Research article : by Dr Alison Stewart
5 December 2002Following an announcement earlier this year (see item in May 2002 newsletter), an international consortium has published a draft sequence and analysis of the genome of the common mouse, Mus musculus (see Nature, issue of 5 December). The significance of the achievement lies in the fact that for many years the mouse has been the main mammalian model used in genetic and biomedical research: in a commentary article in the same issue of Nature as the paper reporting the genome sequence, Allan Bradley, head of the Wellcome Trust Sanger Institute, notes that “detailed analysis of organs tissues and cells reveals many similarities [with humans], extending to whole-organ systems, physiological homeostasis, reproduction, behaviour and disease.” The similarities between the mouse and human genomes have been known for some time but are highlighted by the detailed comparative analysis that is possible now that the full sequences of both are available.
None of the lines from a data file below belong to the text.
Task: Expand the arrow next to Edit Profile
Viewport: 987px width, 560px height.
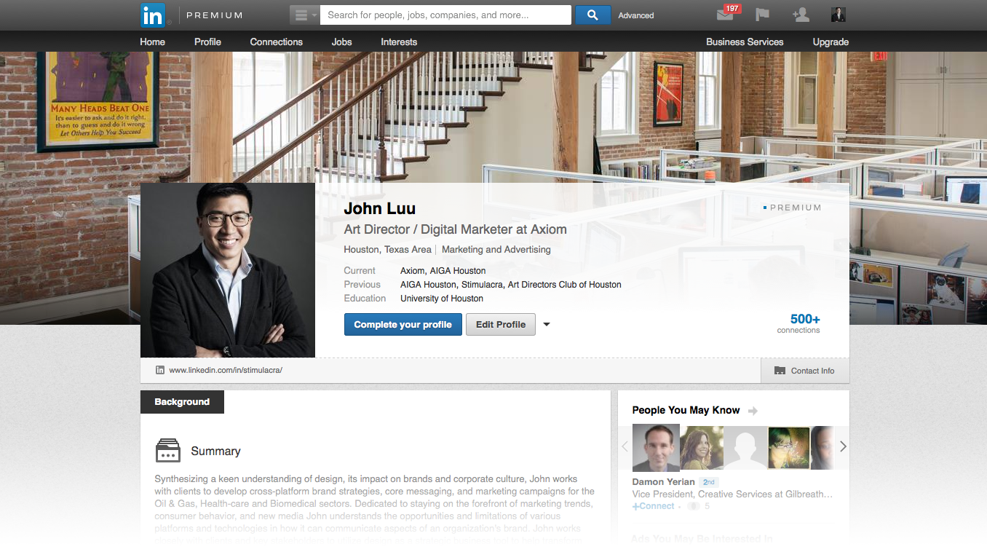Action: [547, 325]
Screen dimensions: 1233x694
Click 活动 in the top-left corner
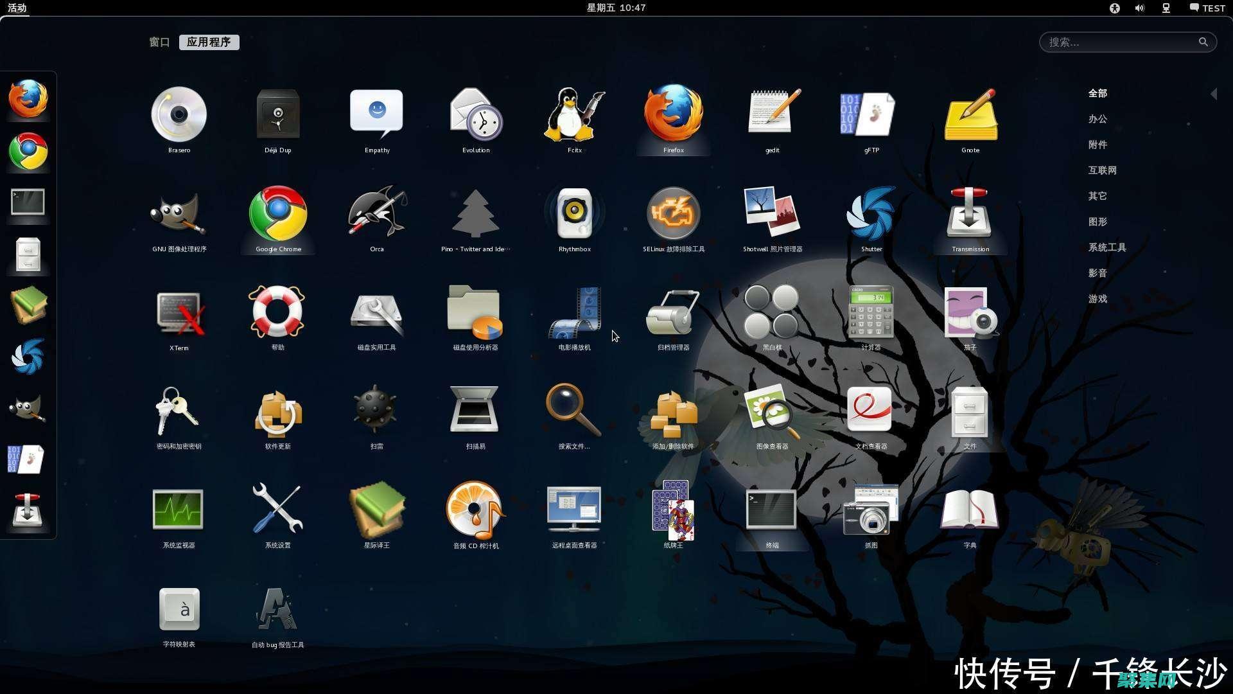(x=17, y=8)
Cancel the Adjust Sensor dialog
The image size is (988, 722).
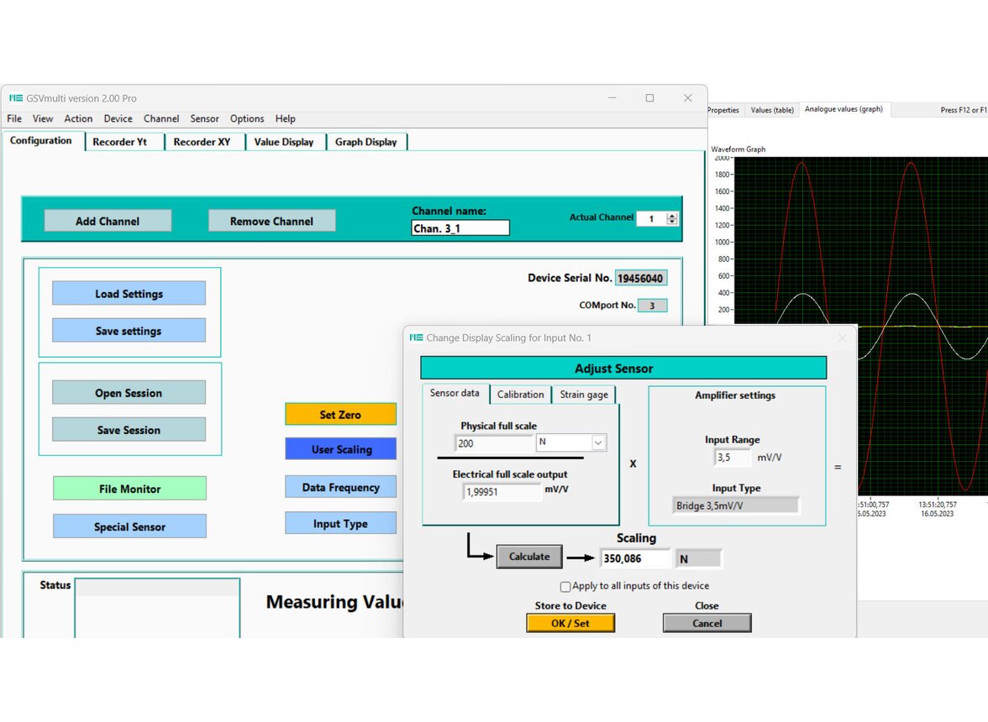point(707,623)
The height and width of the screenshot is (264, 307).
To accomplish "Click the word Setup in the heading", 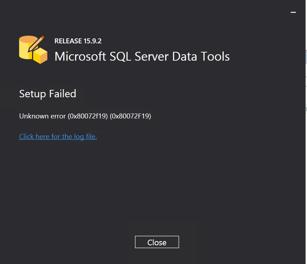I will tap(33, 94).
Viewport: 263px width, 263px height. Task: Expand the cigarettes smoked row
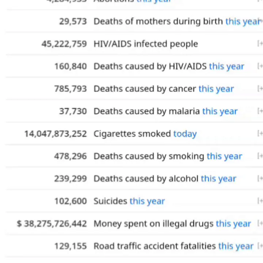[x=260, y=134]
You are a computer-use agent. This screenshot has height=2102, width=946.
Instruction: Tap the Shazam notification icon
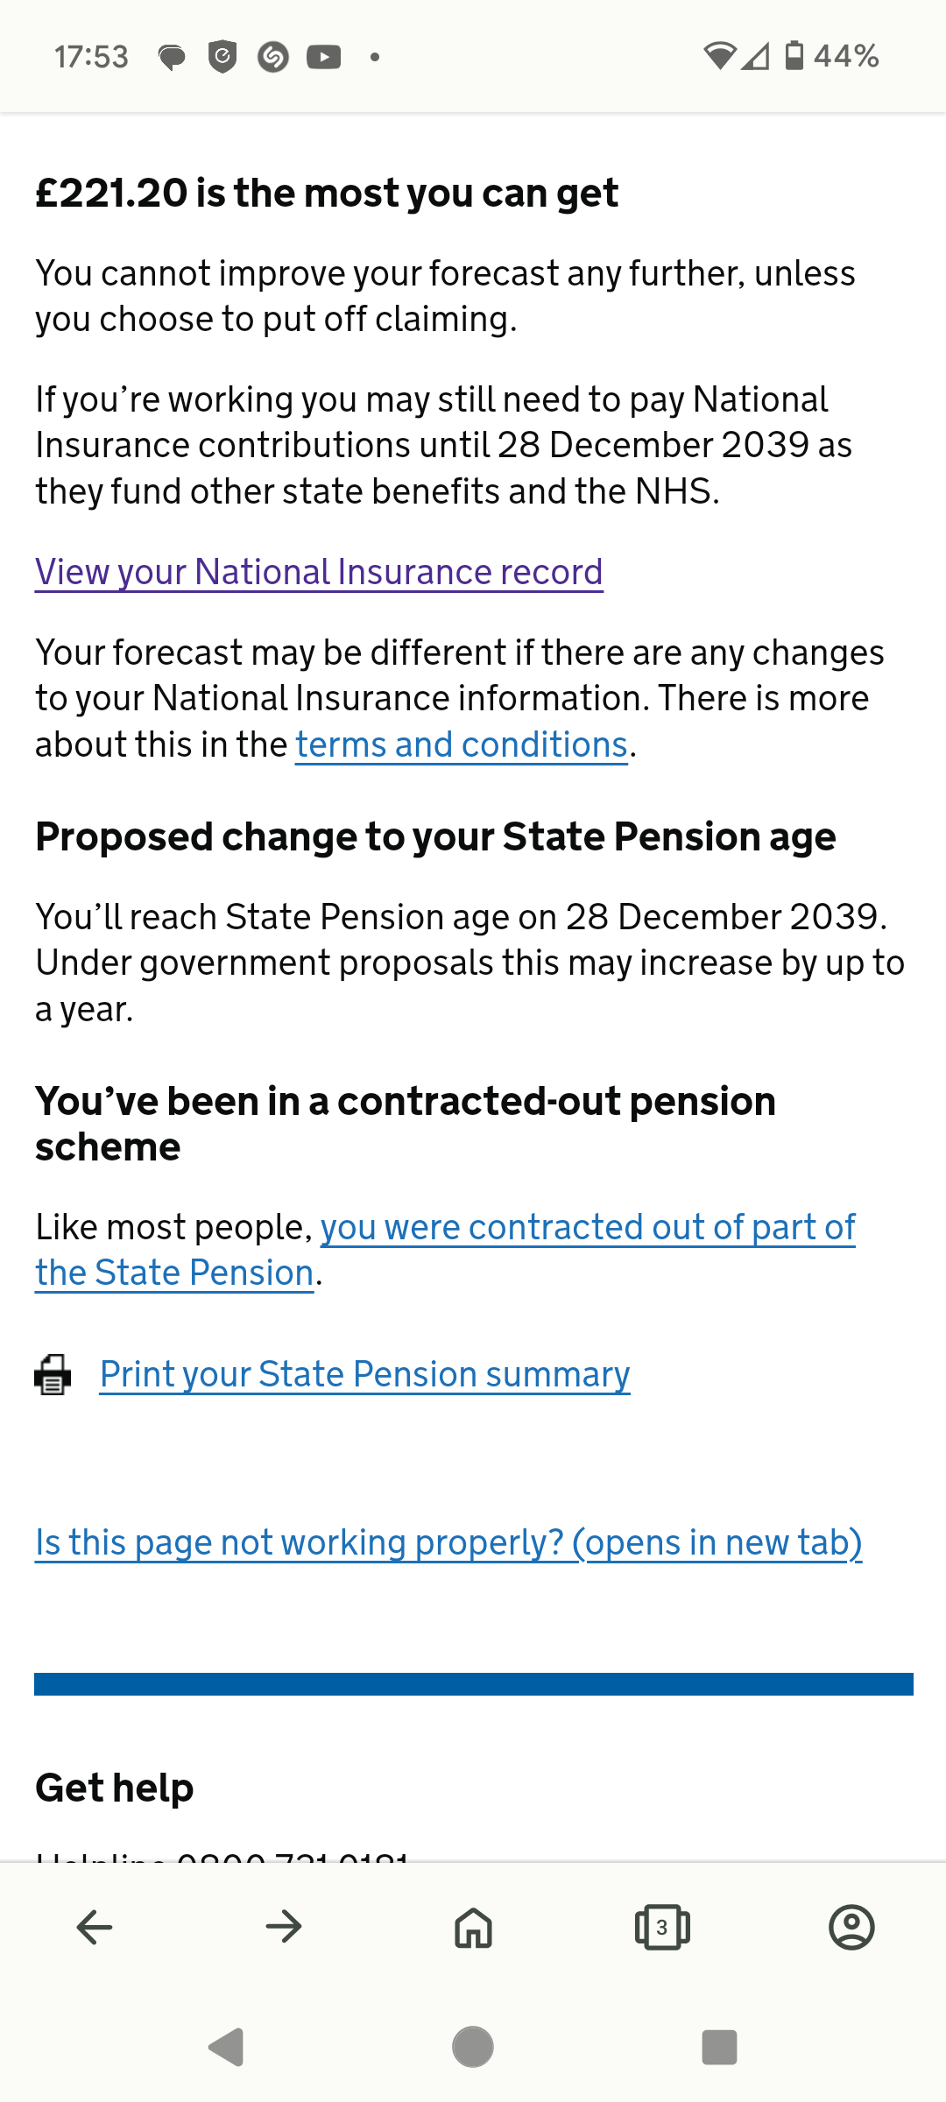point(273,57)
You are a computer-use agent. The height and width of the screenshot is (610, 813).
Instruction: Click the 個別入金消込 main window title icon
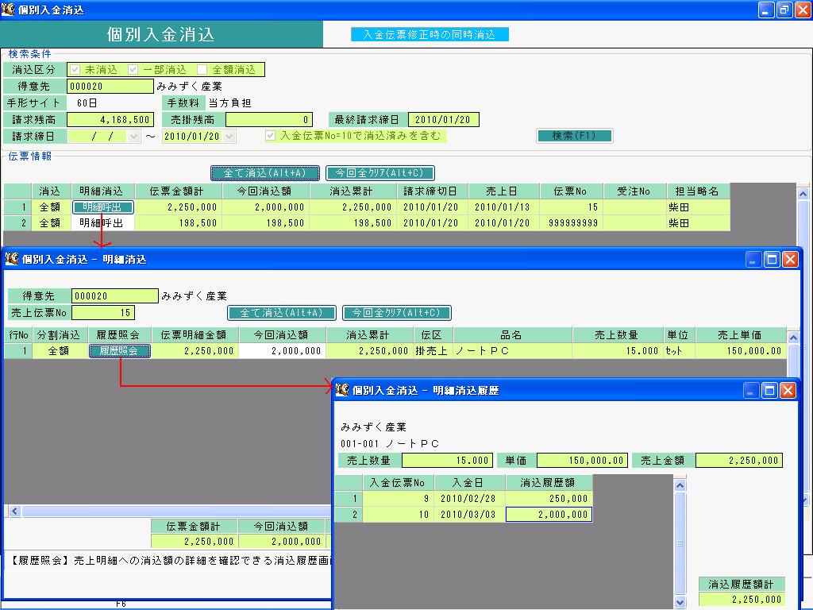tap(7, 10)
This analysis shows that, of about 30,000 genes in each organism, all but about 300 are shared. Systematic work is already underway to determine the functions and expression patterns of every mouse gene. The extensive genomic similarity between mouse and human, combined with the ease of genetic manipulation in the mouse, make it an invaluable experimental system for elucidating the genetic determinants of disease. Even the differences in disease initiation and progression between mouse and human may yield insights that could be helpful in the prevention or treatment of human disease.